* [ACTIVITIES]
1) In the agreement clauses, change "registered mail" to "courier" and write out the passage starting with "7.12 A party" and going on through "address given above.".
2) Under the agreement clauses, what is the only way the parties may amend the Agreement?
3) Proceed with the agreement clauses from where they stop.

* [TEXT UNDER STUDY]

____________________

7.9 Except as expressly provided in this Agreement and in the
agreements, instruments and other documents contemplated or provided for herein,
this Agreement contains the entire agreement between the parties with
respect to the Securities and there are no other terms, conditions,
representations or warranties whether expressed, implied, oral or written, by
statute, by common law, by the Issuer, by the Agent, or by anyone else.
7.10 The parties to this Agreement may amend this Agreement only in
writing.
7.11 This Agreement enures to the benefit of and is binding upon the
parties to this Agreement and their successors and permitted assigns.
7.12 A party to this Agreement will give all notices to or other
written communications with the other party to this Agreement concerning this
Agreement by hand or by registered mail addressed to the address given above.
7.13 This Agreement is to be read with all changes in gender or number
as required by the context.
7.14 This Agreement will be governed by and construed in accordance
with the internal laws of British Columbia (without reference to its rules
governing the choice or conflict of laws), and the parties hereto irrevocably
attorn and submit to the exclusive jurisdiction of the courts of British
Columbia with respect to any dispute related to this Agreement.

____________________

* [INFORMATION SUPPLIED]
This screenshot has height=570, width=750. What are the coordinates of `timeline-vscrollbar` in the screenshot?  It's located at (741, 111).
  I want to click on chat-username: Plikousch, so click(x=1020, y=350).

____________________

* [ANSWERS FOR THIS EXERCISE]
1)
7.12 A party to this Agreement will give all notices to or other
written communications with the other party to this Agreement concerning this
Agreement by hand or by courier addressed to the address given above.

2) Only in writing.

3)
END OF GENERAL PROVISIONS
END OF SUBSCRIPTION AGREEMENT
INSTRUCTIONS TO PURCHASER
1. Complete all the information in the boxes on page 1 and sign where
indicated with an "X".
2. Complete the certification that starts on page 5 and sign where
indicated with an "X" on page 7.
3. Complete the Toronto Stock Exchange private placement questionnaire and
undertaking that starts on page 10 and sign where indicated with an "X"
on page 11.
THIS IS PAGE 1 OF 17 PAGES OF A SUBSCRIPTION AGREEMENT AND RELATED APPENDIXES,
SCHEDULES AND FORMS. COLLECTIVELY, THESE PAGES TOGETHER ARE
REFERRED TO AS THE"SUBSCRIPTION AGREEMENT".
PRIVATE PLACEMENT SUBSCRIPTION AGREEMENT
(ONTARIO $150,000 MINIMUM SUBSCRIPTION)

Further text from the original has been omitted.